The Kremlin Wall Necropolis is the former national cemetery of the Soviet Union, located in Red Square in Moscow beside the Kremlin Wall. Burials there began in November 1917, when 240 pro-Bolsheviks who died during the Moscow Bolshevik Uprising were buried in mass graves. The improvised burial site gradually transformed into the centerpiece of military and civilian honor during the Second World War. It is centered on Lenin's Mausoleum, initially built in wood in 1924 and rebuilt in granite in 1929–30. After the last mass burial in Red Square in 1921, funerals there were usually conducted as state ceremonies and reserved as the final honor for highly venerated politicians, military leaders, cosmonauts, and scientists. In 1925–1927, burials in the ground were stopped; funerals were now conducted as burials of cremated ash in the Kremlin wall itself. Burials in the ground resumed with Mikhail Kalinin's funeral in 1946.

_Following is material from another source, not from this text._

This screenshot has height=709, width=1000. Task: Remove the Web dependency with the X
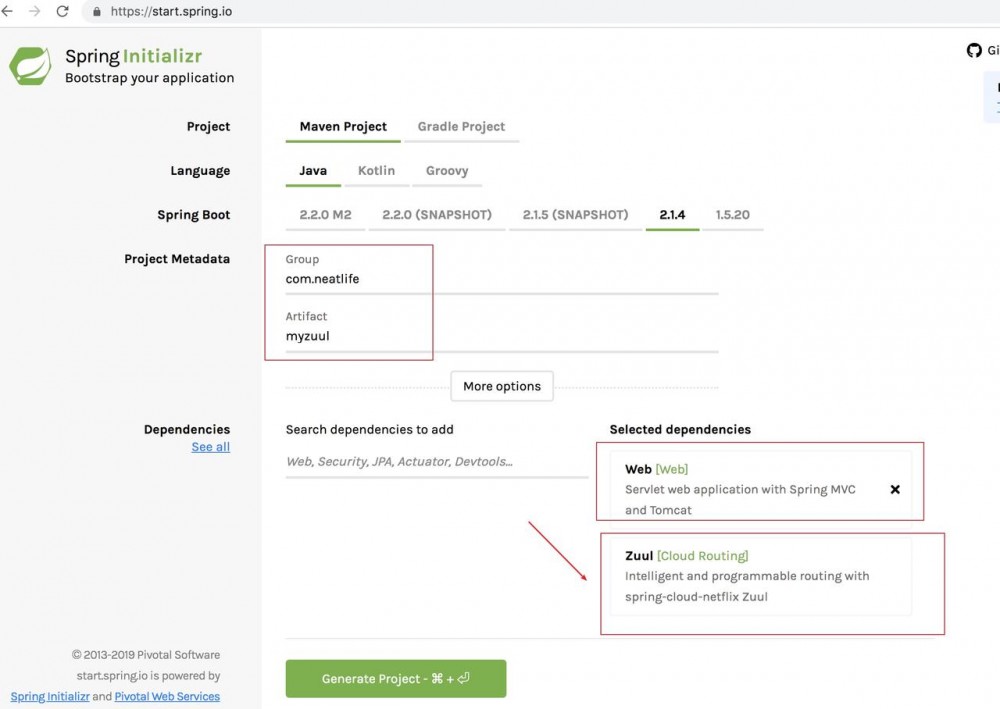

The Kremlin Wall was the de facto resting place of the Soviet Union's deceased national icons. Burial there was a status symbol among Soviet citizens. The practice of burying dignitaries at Red Square ended with the funeral of General Secretary Konstantin Chernenko in March 1985. The Kremlin Wall Necropolis was designated a protected landmark in 1974. After the dissolution of the Soviet Union, citizens of the Russian Federation and many other former post-Soviet states continue to pay their respects to the national heroes at the Kremlin Wall.